[
https://issues.apache.org/jira/browse/JENA-29?page=com.atlassian.jira.plugin.system.issuetabpanels:comment-tabpanel&focusedCommentId=12994626#comment-12994626
]
Simon Helsen commented on JENA-29:
----------------------------------
Andy, I think I already explained some of your questions in the description.
Let me address them here again:
1) timeouts: This is the number one use-case and we (in our own framework)
achieve this by having one thread monitor all incoming query executions. We use
it for other things like advanced scheduling. Personally, I think it is better
to leave this to the clients instead of trying to jam it into
QueryIteratorBase.
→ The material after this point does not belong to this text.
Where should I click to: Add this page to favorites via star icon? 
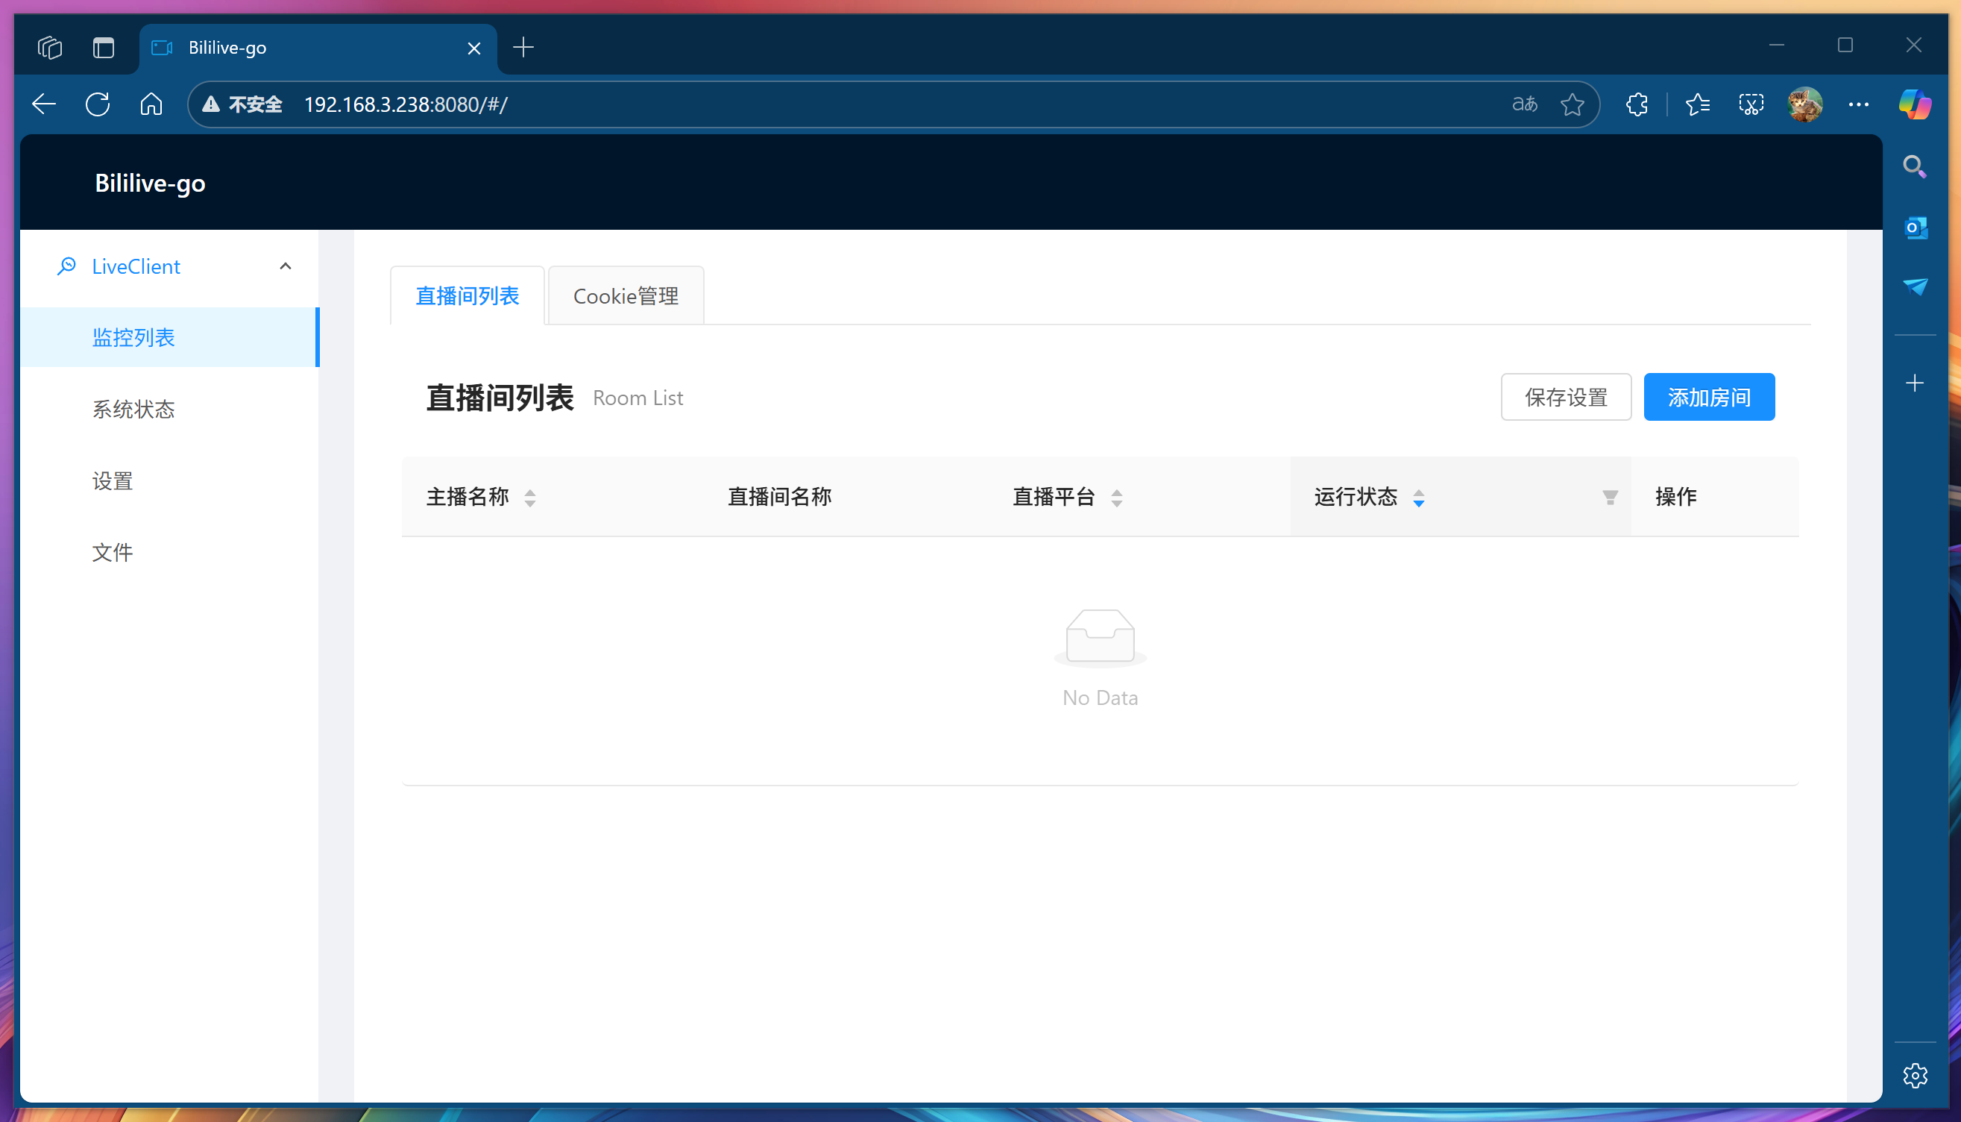[1571, 104]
The key is that a client is able to invoke cancel() from a
secondary thread themselves and get partial results without exceptions.
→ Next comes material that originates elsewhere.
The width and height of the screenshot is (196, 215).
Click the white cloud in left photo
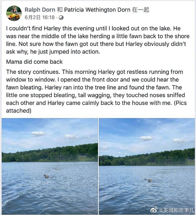click(38, 134)
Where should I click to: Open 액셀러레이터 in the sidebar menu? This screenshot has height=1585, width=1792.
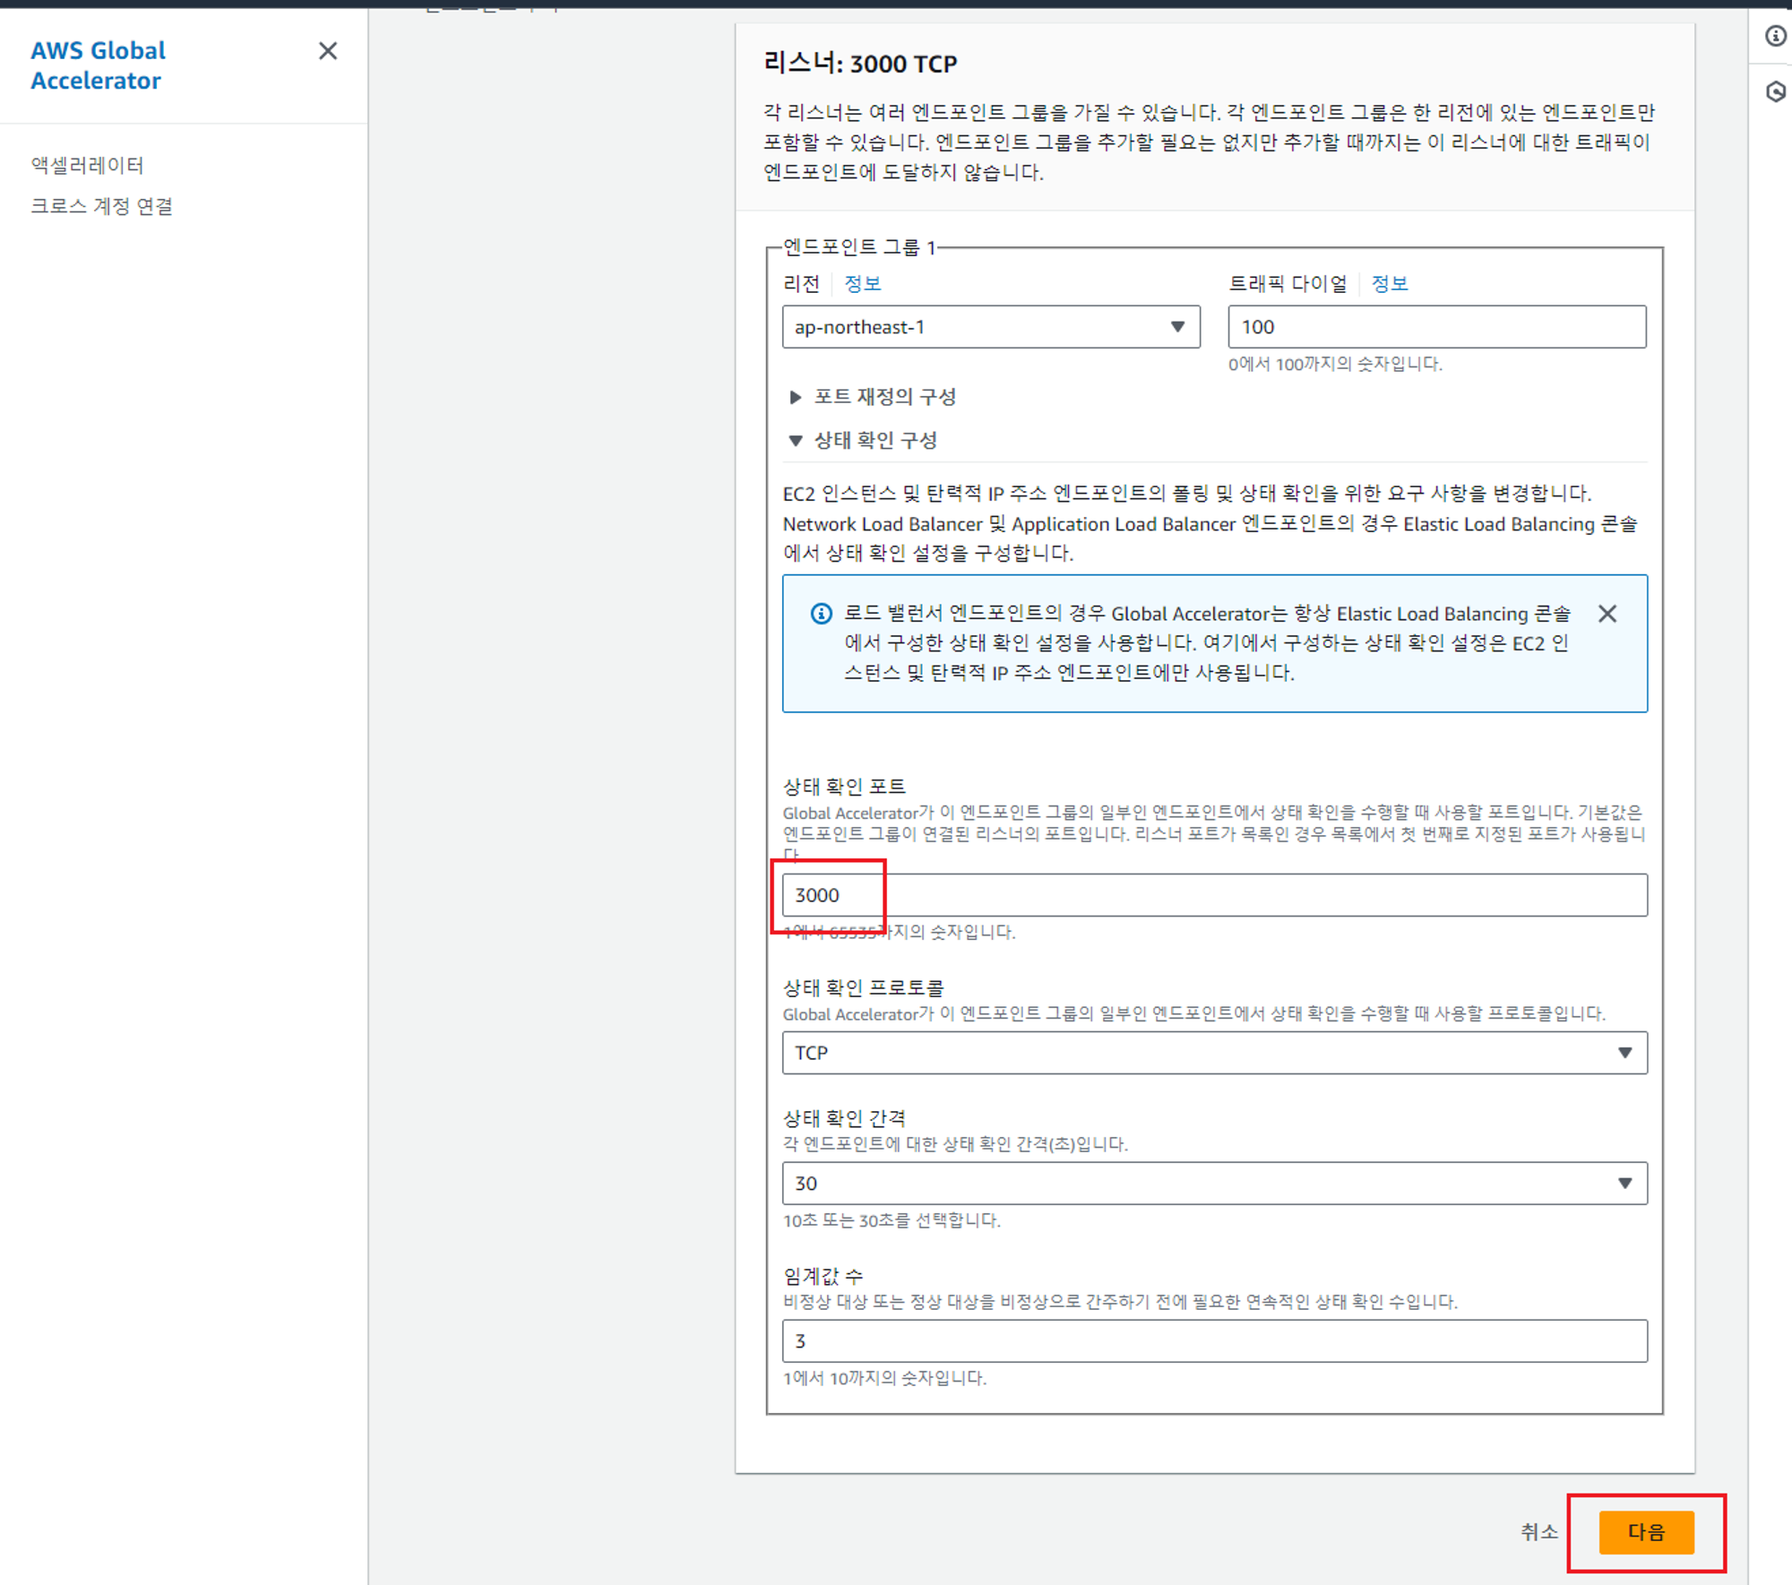(87, 165)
2) As for the API, we abuse 206 because we feel 200 is wrong since it deceives
the client in believing the results may be complete, yet, they are not - or
rather - once a cancel() has been invoked, it cannot be know if the results
will be complete. Note that my patch is specifically designed so that the query
completes normally, except that it will only show potentially partial results
3) this leads me to the mechanism about requestCancel versus cancel. This is
critical actually! The requestCancel() can be invoked at any moment by a
parallel thread. This is not the case for cancel (!), nor abort. If you
randomly invoke cancel or abort, you *will* get exceptions of all sorts and
kinds, NPEs, concurrent mod exceptions, things like that. The reason is simple:
if you immediately cancel() (and thus make hasNext() return false), you break
the invariant that hasNext()==true always allows next() to work fine:
t1 t2
hasNext==true ....
... cancel()
next() => breaks ....
t1's next() should not succeed anymore when cancel() has been invoked. So, to
alleviate this, cancel() really only requests a cancellation instead of
enforcing it so that all iterators can allign before cancelling the execution.
I have tests which show that this breaks without requestCancel()
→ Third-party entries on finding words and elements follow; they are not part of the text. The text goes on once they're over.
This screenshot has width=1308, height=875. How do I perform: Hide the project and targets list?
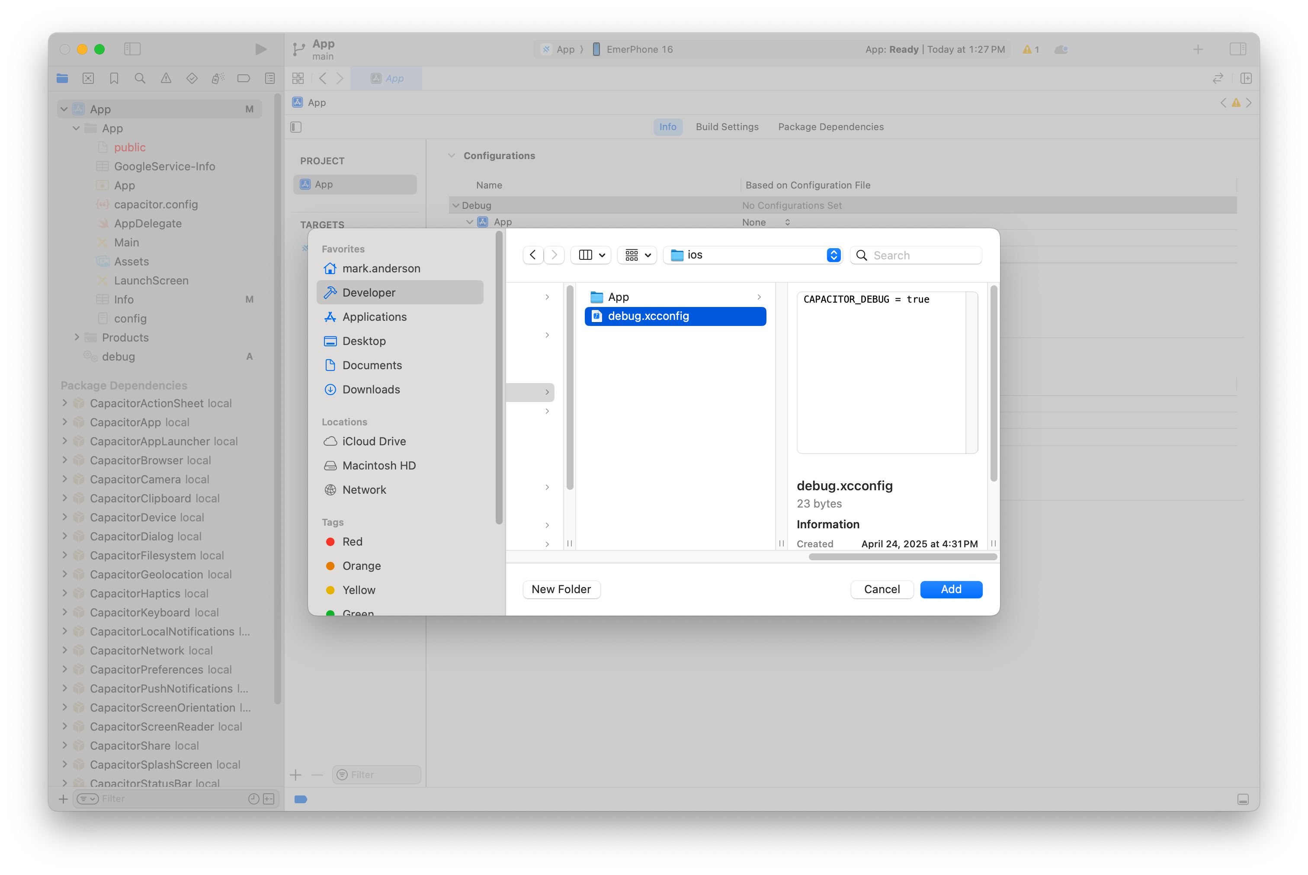(x=296, y=127)
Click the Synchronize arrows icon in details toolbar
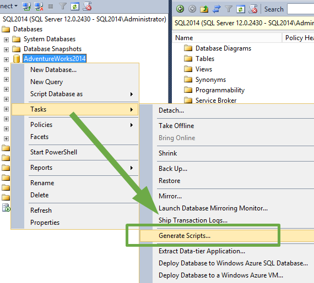Viewport: 314px width, 283px height. [216, 9]

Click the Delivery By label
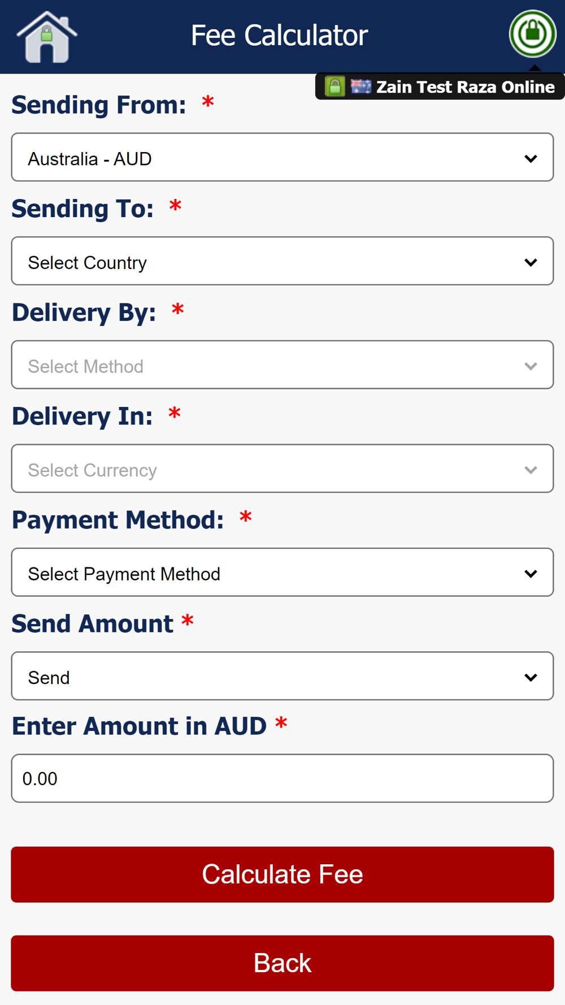click(x=84, y=313)
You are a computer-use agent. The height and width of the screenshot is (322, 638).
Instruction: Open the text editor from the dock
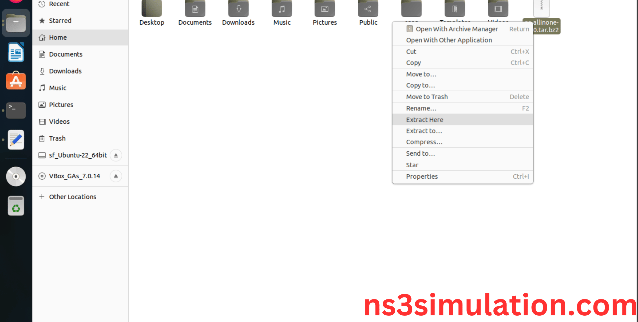pos(16,140)

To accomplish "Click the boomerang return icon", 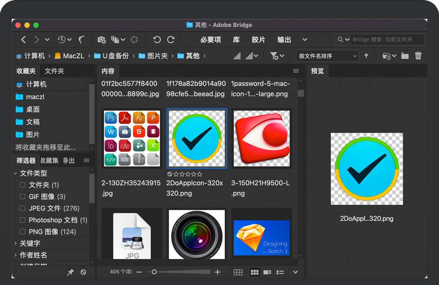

4) QueryIterSort and QueryIterGroup: again, quite critical to make partial
results work. They way the patch is constructed, it is possible for a sorting
query to cancel somewhere during execution, yet, still return the *partial*
results sorted. I had to refactor the execution to make sure this keeps
working. I have tests which proof this. Before my changes, a sorting query
would only ever return 1 result when cancelled, now, it returns as many results
as the iterator was able to collect, but before returning the partial results,
it sorts them. Similar for groups
5) abort(): I would request to keep abort. Abort, unlike cancel(), is not
threadsafe, i.e. it will cause exceptions. However, it is more aggressive and
therefore the right thing when you just want to quickly abort an execution
without caring about partial results. We have important use-cases for that. In
those scenarios, we catch and swallow any exceptions around the abort() call as
well as the execute call (in the query thread) itself.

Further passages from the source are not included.